Im Mittelalter ein beliebtes Heilverfahren: der Aderlass
Im 17. und 18. Jahrhundert dagegen sollten im Kopf herumkrabbelnde Insekten die Schmerzauslöser sein. In späteren Jahren konzentrierten sich die Menschen auf äußere Ursachen. So musste beispielsweise der Mond herhalten oder das Wetter. Letzteres gilt tatsächlich auch heute noch als möglicher Auslöser für Kopfschmerzen.
Kopfschmerzen – ein Volksleiden
Es ist aus heutiger Sicht schwer zu sagen, wie stark und wie häufig die Menschen früher unter Kopfschmerzen gelitten haben. Sicher weiß man dagegen, dass die Kopfschmerzfrequenz in den vergangenen Jahrzehnten deutlich angestiegen ist. Das heißt: Immer mehr Menschen haben immer häufiger Kopfschmerzen.

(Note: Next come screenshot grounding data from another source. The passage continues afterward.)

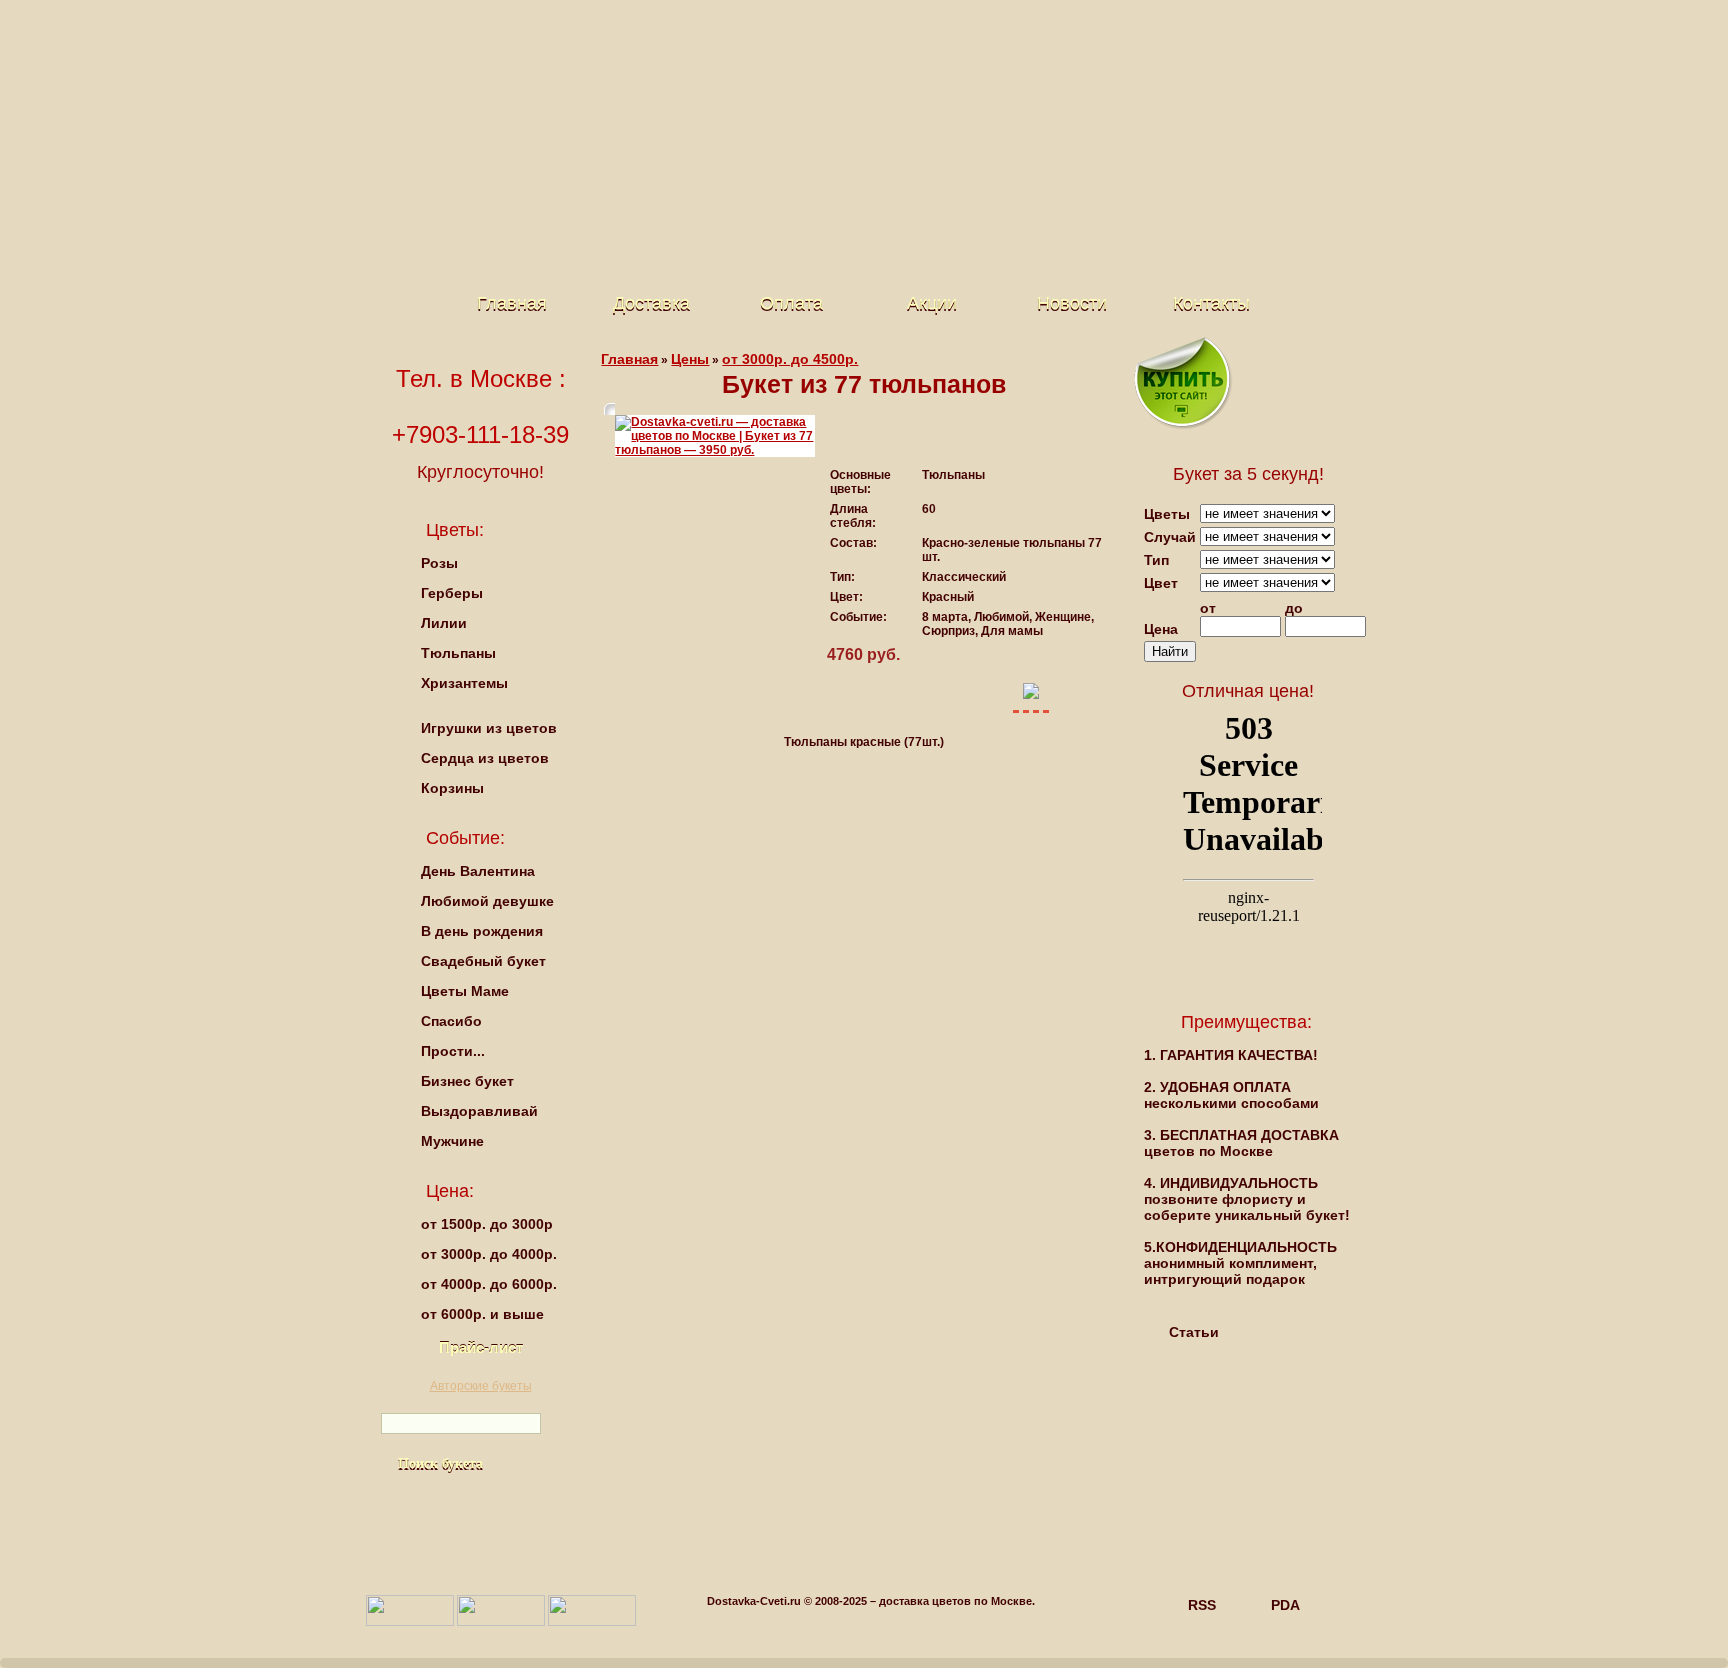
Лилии (444, 623)
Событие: (465, 838)
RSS (1202, 1605)
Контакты (1211, 303)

Das liegt zum einen daran, dass es heute viel differenziertere Diagnoseverfahren gibt und die Krankheit deshalb besser erkannt wird. Aber es sind auch bestimmte Faktoren dazugekommen, die zu einer Zunahme der Kopfschmerzen führen, vor allem bei Migräne und Spannungskopfschmerzen. Dazu gehören ein unregelmäßiger Lebensrhythmus und eine unsichere Lebenssituation.
Die Herausforderungen des Alltags sind anstrengend geworden. Eine ständige Überforderung bewirkt, dass die Schmerzschwelle weiter absinkt.

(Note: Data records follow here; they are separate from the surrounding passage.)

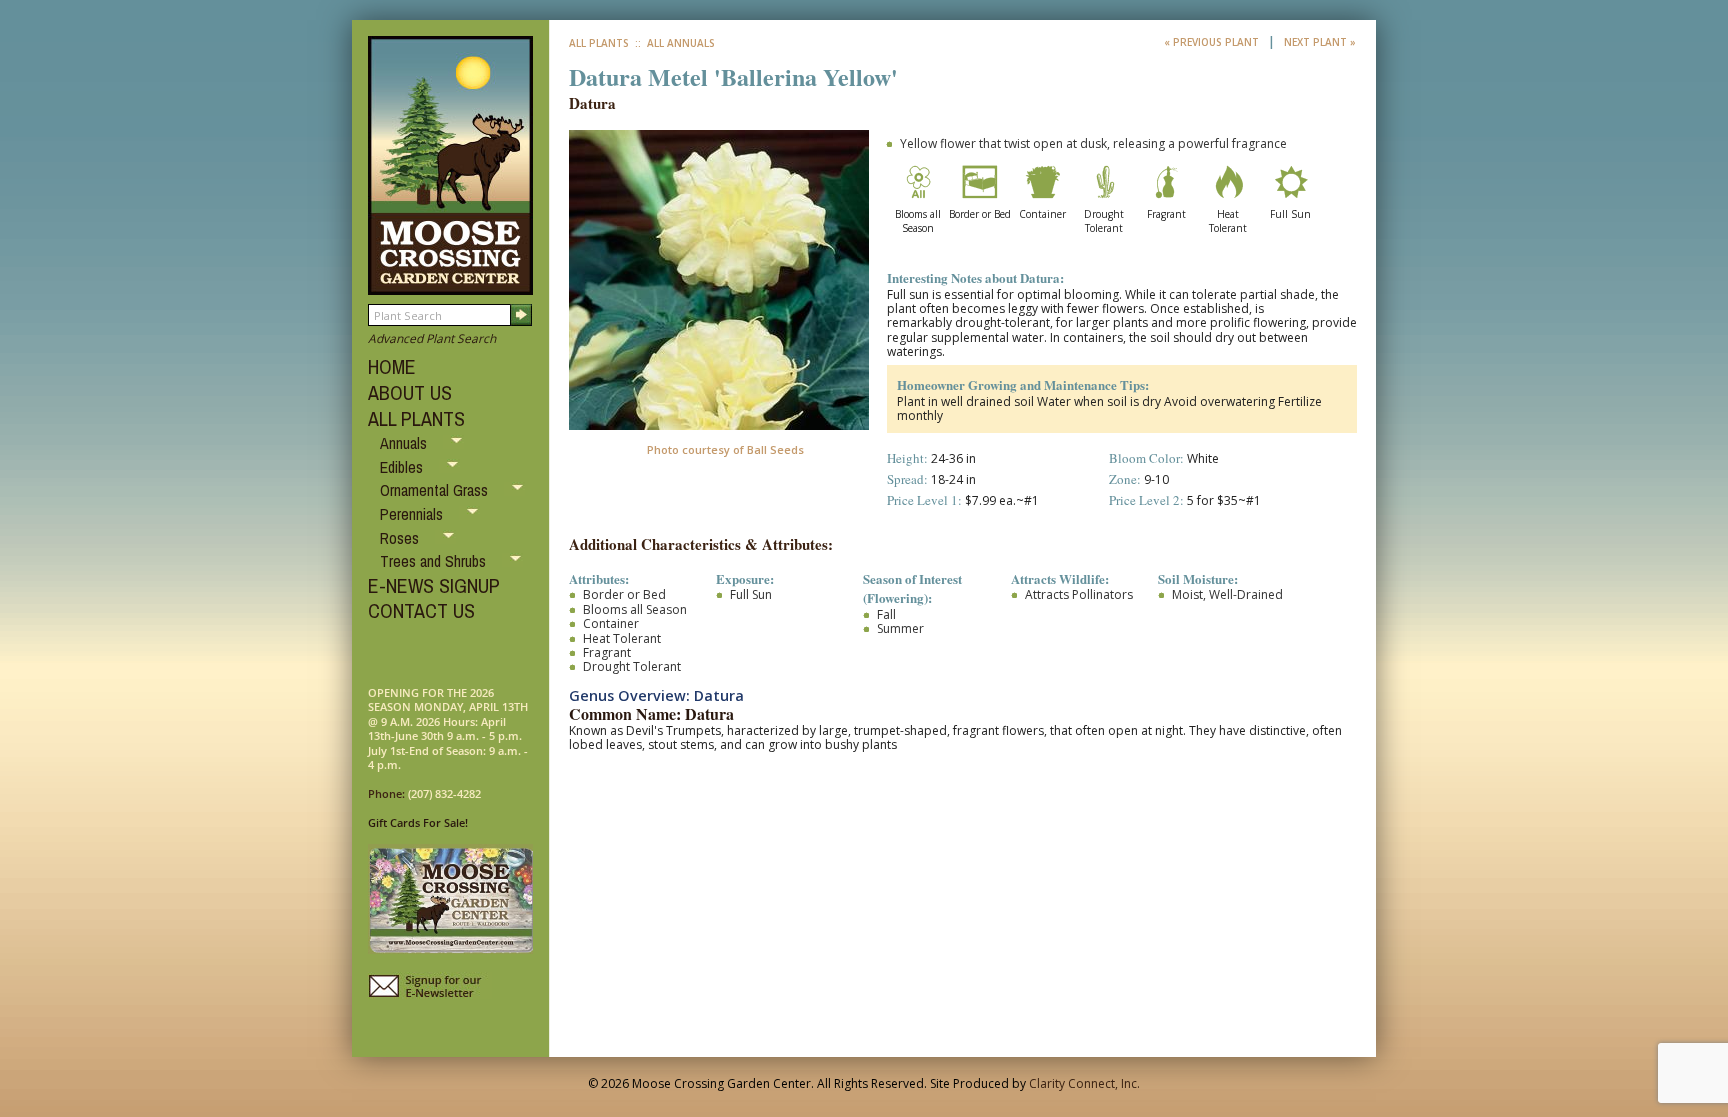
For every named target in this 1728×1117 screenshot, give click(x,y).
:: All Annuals (673, 43)
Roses (401, 538)
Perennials (413, 514)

Auch Kinder bleiben von dieser Entwicklung nicht verschont. Wachsender Schuldruck und hohe Erwartungen der Eltern führen beispielsweise dazu, dass immer mehr Kinder unter Kopfschmerzen leiden.
Auch Kinder und Jugendliche leiden immer häufiger unter Kopfschmerzen
Selten lebensbedrohlich
Obwohl man heute mehr über das Phänomen weiß als je zuvor, stoßen die Betroffenen oft auf Unverständnis. "Jetzt hat sie wieder ihre Migräne...!" – ein vielfach strapazierter Spruch, den so oder ähnlich viele Kopfschmerzgeplagte zu hören bekommen.
Auch wenn die Attacken schmerzhaft und unangenehm sind – rein medizinisch sind sie für den Patienten nicht bedrohlich. Nur in den seltensten Fällen stecken hinter den Beschwerden gefährliche Erkrankungen.
Bei 90 Prozent aller Kopfschmerzen handelt es sich entweder um Migräne oder um Spannungskopfschmerz – oder um eine Mischung aus beiden. Die Schmerzen können die Patienten komplett aus der Bahn werfen.
Eine starke Migräne kann den gesamten Alltag aus den Fugen bringen. Manchmal sind Menschen mit Migräne oder häufigen starken Kopfschmerzattacken nicht mehr in der Lage, regelmäßig zu arbeiten und sozial isoliert.